Toddler Eats: Savoury Pancakes

pancakes main

We did baby-led weaning with Sophia and found that this was one of her favourite lunches. It’s simple and a good way of getting extra veggies into little one’s diets.


These savoury pancakes are full of goodness and make a lovely weekend lunch. They can be served warm or cold and are perfect for using up things in the fridge.

Serves 2 adults and 1 baby generously (we had enough batter leftover for Sophia to have another pancake for breakfast the next morning).


  • 1 large egg, whisked
  • 1 cup of plain flour
  • 1 cup of whole milk
  • 1 tin tuna, drained
  • 1tsp cumin
  • 1/4 cucumber, chopped into small chunks
  • 1 tomato, chopped into chunks
  • 1 handful grated cheddar cheese
  • small handful of coriander, chopped
  • brush of oil in the pan


  1. Heat a pan over a low heat and brush on the oil (I use a pastry brush as it cuts down on the amount of oil needed).
  2. In a mixing bowl add the egg and milk and mix together.
  3. Add in the flour and cumin slowly while still mixing.
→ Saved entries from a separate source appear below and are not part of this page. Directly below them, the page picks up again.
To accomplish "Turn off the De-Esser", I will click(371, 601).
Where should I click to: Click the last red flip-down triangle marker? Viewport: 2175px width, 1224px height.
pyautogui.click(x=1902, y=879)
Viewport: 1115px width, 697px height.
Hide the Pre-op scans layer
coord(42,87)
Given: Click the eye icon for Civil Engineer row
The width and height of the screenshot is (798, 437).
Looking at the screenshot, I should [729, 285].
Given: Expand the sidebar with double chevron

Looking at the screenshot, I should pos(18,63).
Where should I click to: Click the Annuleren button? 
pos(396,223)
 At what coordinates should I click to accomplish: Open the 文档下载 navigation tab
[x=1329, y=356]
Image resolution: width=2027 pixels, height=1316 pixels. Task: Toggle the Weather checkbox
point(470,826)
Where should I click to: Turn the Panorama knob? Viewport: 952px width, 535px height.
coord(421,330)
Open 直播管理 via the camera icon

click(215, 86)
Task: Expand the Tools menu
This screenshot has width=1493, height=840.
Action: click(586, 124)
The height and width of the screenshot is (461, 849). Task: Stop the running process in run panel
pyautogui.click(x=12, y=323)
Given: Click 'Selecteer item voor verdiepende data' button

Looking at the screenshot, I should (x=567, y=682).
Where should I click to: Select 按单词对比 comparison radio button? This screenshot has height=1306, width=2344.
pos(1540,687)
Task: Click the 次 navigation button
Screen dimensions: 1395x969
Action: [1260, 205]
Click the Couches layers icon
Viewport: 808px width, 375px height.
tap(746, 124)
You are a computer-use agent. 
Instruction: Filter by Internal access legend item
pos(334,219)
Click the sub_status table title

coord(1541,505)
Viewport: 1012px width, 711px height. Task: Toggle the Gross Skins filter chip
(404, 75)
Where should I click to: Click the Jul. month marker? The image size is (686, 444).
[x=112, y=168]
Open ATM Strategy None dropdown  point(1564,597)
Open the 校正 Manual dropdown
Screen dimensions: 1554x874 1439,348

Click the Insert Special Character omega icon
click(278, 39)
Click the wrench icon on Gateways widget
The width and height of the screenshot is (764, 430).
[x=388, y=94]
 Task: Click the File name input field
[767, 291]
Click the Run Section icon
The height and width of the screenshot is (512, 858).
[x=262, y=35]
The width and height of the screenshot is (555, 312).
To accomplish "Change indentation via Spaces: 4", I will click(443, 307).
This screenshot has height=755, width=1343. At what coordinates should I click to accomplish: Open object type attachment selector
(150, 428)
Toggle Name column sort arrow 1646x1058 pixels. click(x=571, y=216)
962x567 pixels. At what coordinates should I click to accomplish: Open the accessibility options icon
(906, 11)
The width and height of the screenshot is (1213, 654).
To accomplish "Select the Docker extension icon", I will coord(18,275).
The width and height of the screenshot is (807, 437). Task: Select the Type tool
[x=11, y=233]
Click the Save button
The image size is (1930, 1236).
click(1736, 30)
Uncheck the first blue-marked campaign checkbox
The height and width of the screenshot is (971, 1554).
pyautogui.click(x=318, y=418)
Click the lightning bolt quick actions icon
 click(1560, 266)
Mix until smooth and well combined.
  4. Add in the tuna, cucumber, tomato, cheese and coriander and mix gently until all ingredients are distributed evenly.
  5. Spoon the mixture into the pan, making small, scotch-style pancakes. Once the underside is golden flip the pancake over.
  6. Once cooked all the way through transfer onto kitchen paper to blot any excess oil. Continue this process until all the pancakes are made.
  7. Serve! These are tasty on their own or with a side. They are lovely with a salad, pasta, rice or crunchy veg sticks.